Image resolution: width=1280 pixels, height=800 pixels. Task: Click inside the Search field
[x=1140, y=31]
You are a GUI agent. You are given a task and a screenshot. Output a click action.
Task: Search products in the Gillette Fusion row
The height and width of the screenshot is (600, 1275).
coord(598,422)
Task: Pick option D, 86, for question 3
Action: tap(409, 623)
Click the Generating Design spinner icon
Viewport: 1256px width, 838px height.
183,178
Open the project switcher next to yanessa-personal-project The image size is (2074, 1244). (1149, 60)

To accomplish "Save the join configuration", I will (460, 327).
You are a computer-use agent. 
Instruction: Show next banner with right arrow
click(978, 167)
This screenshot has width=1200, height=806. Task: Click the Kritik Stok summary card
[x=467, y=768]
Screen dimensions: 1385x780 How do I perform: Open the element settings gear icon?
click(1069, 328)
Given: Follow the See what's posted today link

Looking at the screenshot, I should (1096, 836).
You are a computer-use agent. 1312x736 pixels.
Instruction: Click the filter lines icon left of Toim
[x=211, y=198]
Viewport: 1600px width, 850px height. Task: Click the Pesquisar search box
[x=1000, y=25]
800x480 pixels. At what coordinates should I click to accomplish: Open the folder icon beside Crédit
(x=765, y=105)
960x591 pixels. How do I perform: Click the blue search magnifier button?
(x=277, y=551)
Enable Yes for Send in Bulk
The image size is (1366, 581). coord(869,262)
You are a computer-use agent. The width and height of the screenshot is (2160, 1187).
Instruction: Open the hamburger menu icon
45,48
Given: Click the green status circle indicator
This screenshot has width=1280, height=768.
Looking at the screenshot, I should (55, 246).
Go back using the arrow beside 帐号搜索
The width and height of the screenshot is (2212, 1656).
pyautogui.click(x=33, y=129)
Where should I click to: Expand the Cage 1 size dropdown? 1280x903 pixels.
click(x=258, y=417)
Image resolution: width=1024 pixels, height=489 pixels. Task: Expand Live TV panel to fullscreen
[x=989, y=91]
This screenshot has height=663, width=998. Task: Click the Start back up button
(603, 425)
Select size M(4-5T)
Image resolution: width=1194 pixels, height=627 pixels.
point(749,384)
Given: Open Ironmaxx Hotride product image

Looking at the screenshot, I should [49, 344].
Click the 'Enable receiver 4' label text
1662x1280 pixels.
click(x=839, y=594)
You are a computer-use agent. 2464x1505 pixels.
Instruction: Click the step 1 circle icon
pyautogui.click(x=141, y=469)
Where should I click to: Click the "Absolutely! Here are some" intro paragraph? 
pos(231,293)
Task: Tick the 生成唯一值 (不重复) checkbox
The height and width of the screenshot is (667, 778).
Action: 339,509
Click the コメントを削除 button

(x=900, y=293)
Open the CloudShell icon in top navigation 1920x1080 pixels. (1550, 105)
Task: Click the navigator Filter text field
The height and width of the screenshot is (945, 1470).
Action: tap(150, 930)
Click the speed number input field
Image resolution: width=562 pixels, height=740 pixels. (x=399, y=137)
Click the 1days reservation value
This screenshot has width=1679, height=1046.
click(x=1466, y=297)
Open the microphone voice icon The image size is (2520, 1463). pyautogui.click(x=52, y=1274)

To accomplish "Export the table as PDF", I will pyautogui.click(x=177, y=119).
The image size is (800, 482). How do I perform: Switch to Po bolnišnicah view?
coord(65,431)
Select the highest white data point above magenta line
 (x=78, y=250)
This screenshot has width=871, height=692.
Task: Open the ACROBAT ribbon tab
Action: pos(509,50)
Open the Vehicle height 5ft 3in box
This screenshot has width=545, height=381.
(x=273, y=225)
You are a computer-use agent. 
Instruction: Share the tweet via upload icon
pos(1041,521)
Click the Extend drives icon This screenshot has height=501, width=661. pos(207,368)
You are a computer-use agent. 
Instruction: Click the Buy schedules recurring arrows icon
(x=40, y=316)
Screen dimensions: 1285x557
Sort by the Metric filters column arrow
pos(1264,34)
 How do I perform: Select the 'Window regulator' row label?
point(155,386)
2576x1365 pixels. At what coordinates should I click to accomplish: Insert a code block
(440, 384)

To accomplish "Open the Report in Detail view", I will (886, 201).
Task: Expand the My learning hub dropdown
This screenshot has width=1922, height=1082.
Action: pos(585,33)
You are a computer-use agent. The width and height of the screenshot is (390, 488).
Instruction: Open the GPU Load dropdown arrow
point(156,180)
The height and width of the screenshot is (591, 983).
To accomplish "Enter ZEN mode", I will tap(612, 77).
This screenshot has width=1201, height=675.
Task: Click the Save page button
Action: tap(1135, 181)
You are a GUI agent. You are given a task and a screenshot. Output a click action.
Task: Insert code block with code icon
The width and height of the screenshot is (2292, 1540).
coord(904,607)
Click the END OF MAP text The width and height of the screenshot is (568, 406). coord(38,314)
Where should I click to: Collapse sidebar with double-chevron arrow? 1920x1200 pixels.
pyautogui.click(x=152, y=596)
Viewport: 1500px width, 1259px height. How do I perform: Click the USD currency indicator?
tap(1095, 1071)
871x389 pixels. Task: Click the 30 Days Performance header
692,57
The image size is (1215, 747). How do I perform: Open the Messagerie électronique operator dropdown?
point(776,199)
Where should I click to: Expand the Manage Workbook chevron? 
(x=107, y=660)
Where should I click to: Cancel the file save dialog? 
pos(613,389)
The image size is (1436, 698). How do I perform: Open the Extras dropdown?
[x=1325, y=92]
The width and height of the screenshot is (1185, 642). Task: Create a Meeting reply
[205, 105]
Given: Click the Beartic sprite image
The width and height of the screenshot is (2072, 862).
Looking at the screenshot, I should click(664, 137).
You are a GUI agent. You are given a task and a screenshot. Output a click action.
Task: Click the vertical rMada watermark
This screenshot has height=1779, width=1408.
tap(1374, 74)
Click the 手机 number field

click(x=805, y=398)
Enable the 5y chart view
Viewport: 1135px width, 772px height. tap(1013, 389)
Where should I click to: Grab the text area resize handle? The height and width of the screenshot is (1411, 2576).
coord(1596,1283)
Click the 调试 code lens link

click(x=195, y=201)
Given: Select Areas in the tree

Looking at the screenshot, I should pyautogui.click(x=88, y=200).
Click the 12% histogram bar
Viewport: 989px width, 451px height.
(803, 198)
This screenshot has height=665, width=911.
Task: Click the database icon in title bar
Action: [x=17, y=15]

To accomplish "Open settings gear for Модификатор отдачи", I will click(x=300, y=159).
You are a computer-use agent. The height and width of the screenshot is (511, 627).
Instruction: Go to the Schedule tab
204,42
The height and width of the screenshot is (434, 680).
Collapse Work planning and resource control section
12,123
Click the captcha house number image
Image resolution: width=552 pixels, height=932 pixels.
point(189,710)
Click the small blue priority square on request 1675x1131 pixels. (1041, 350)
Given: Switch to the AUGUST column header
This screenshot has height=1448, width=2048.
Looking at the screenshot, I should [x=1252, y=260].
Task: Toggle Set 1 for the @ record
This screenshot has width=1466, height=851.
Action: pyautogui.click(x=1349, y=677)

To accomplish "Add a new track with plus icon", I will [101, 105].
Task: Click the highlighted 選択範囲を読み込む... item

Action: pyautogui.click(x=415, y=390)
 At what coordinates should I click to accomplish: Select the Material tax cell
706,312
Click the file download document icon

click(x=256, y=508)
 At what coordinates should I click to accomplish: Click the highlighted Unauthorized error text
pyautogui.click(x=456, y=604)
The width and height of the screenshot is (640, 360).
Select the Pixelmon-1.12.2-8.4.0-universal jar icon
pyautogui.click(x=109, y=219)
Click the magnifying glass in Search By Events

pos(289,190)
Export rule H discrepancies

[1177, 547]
+--
→ Short task
Gather every line from the entries above that contains the word "next". Case counts.

→ Answer for the task
Open the project switcher next to yanessa-personal-project The image size is (2074, 1244). (1149, 60)
Instruction: Show next banner with right arrow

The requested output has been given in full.